Risk Equalization Schemes

Health insurance is designed to pool risk among individuals.  Profit-seeking health insurers attempt to limit their risk by selecting healthier consumers. To counter this behavior, many nations have implemented risk equalization schemes.

A recent article in the journal Health Policy aims to analyze the techniques of risk equalization employed by several countries in the setting of voluntary health insurance systems. All these systems maintain the goal of keeping health insurance affordable in the competitive marketplace by cross-subsidizing the high-risk insured.  Interestingly, this step of implementing risk equalization is often seen as a way to transition a health care system from voluntary to mandated insurance. This step, however, was not used by the United States in its pending health reform.

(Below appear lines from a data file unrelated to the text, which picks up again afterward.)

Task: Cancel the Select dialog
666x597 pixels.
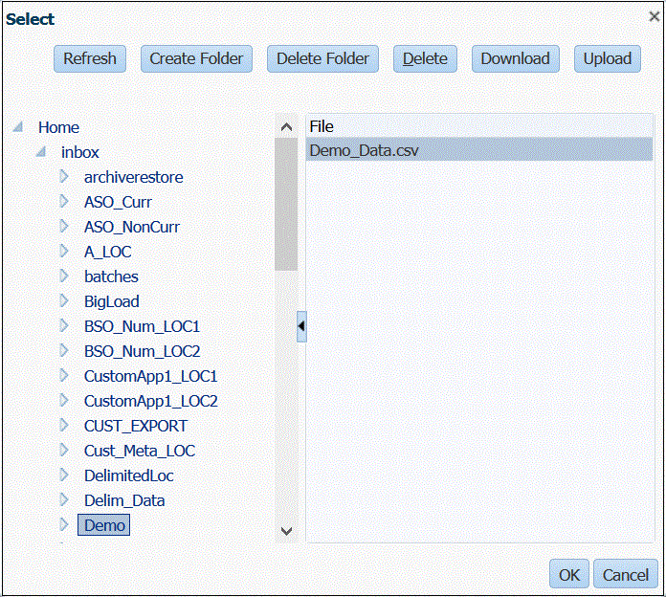Action: coord(626,574)
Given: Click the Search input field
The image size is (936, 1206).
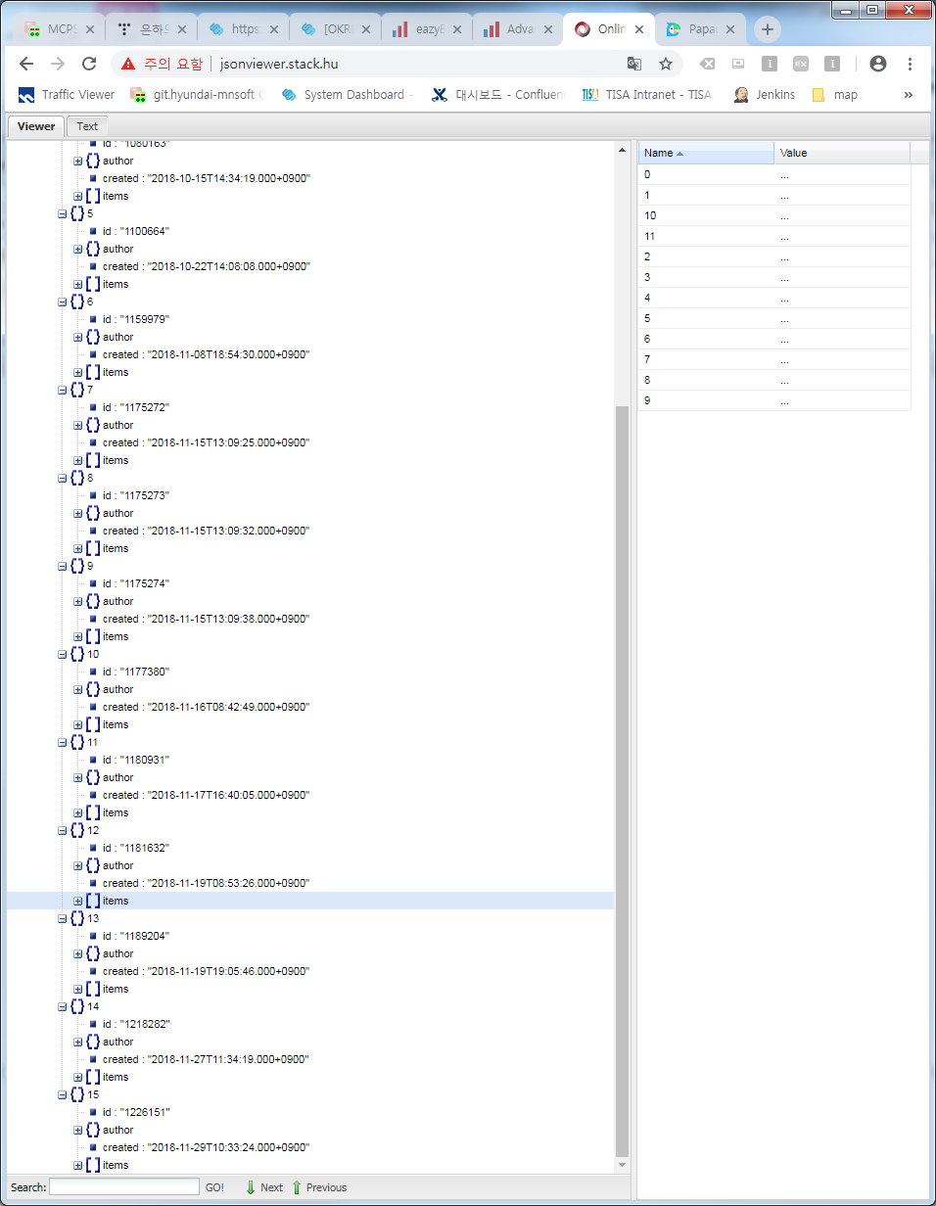Looking at the screenshot, I should [x=123, y=1187].

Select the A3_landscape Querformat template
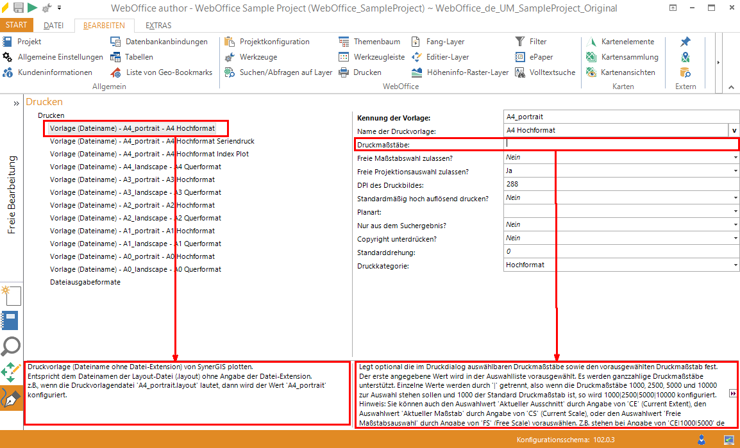(x=135, y=192)
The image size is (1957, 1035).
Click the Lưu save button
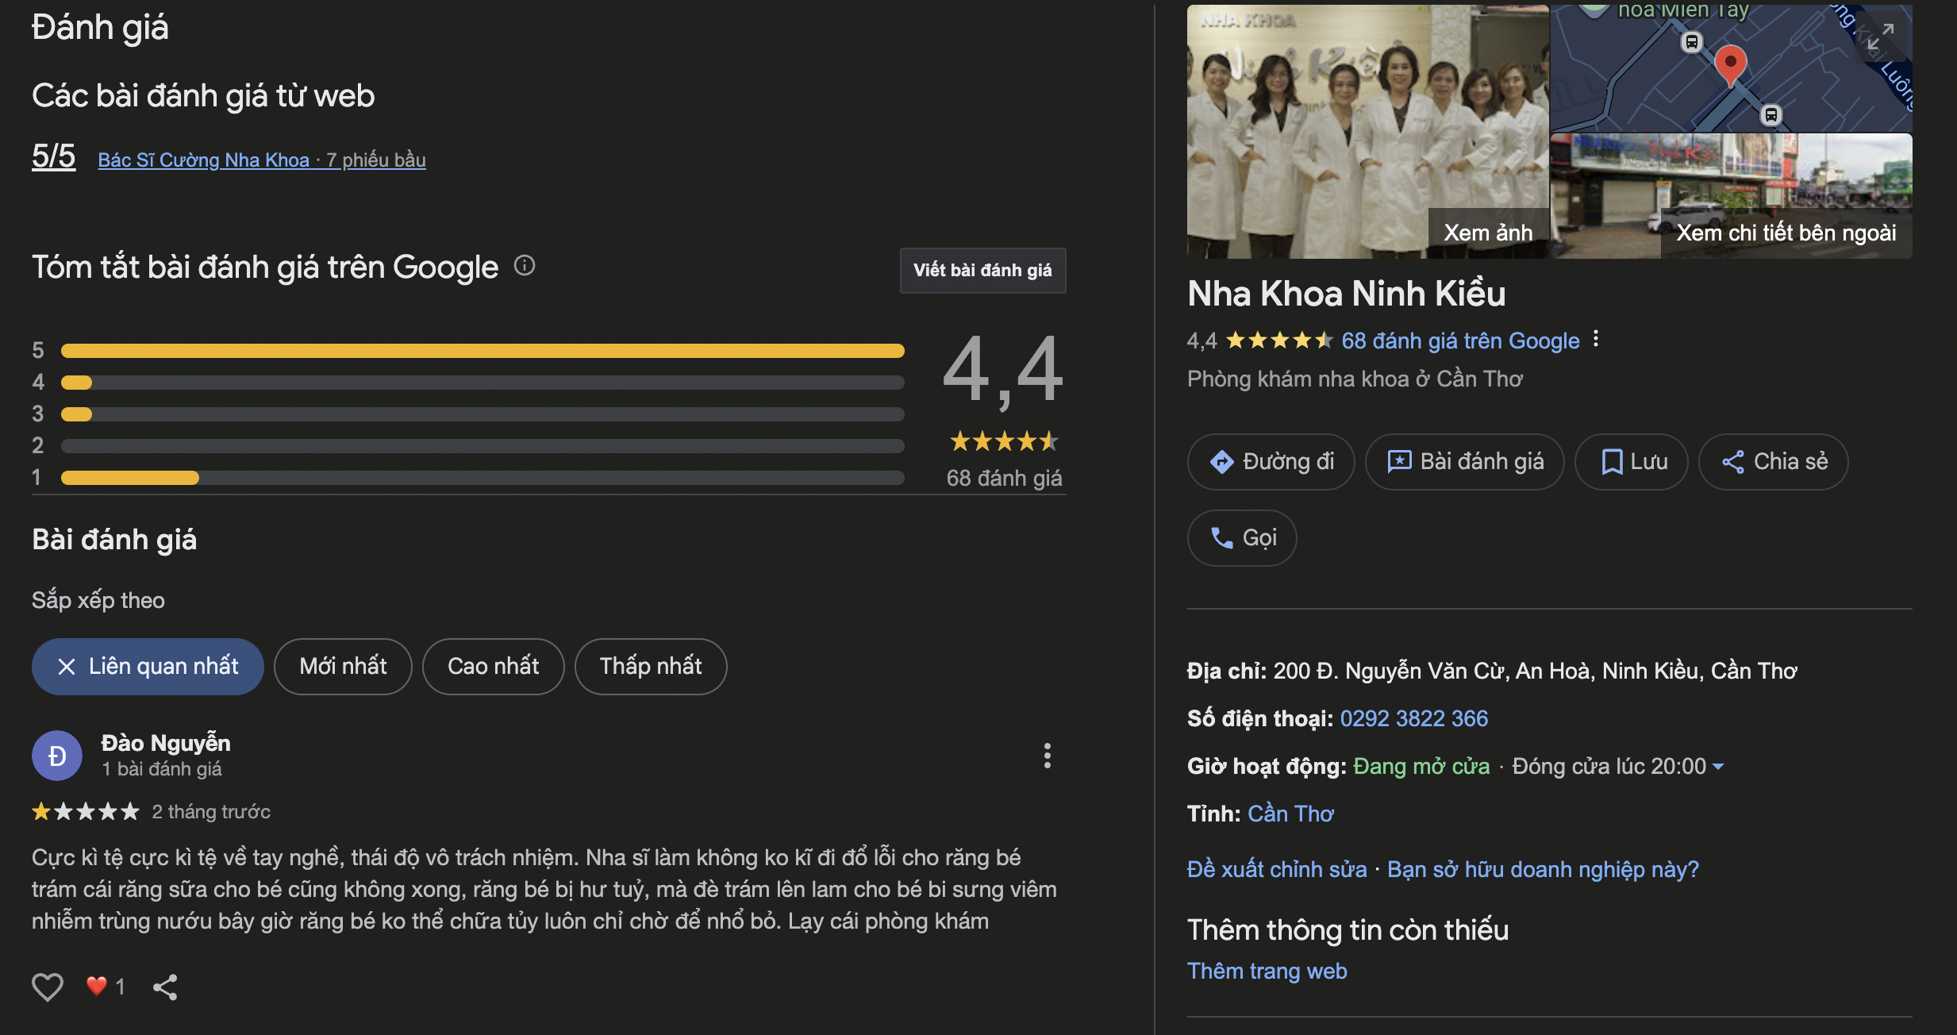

Specifically, the authors discusses the details of the use of risk equalization in South Africa and Ireland, as well as claim equalization in Australia.  Risk equalization is insurers’ payment to or from an unspecified fund based on the health risk of each insured individual.  This payment can be in an external system, where the fund is managed by a third party (such as a governmental body) or internal system, where funds are paid from one insurance company to the next through a solidarity fund.  Ireland currently uses an external system, whereas Australia and South Africa use internal systems.  Similar to risk equalization, claim equalization is payment to or from insurers, but is based on actual claims costs instead of individual risk profiles of the insured.

All three countries in this analysis seem to have needed to move toward a system of risk equalization as a result of attempting to control the costs of health insurance for all individuals after implementing community-rated premiums. Community-rating means that the cost of premiums is mandated to be the same for all individuals within that community regardless of individual health risk.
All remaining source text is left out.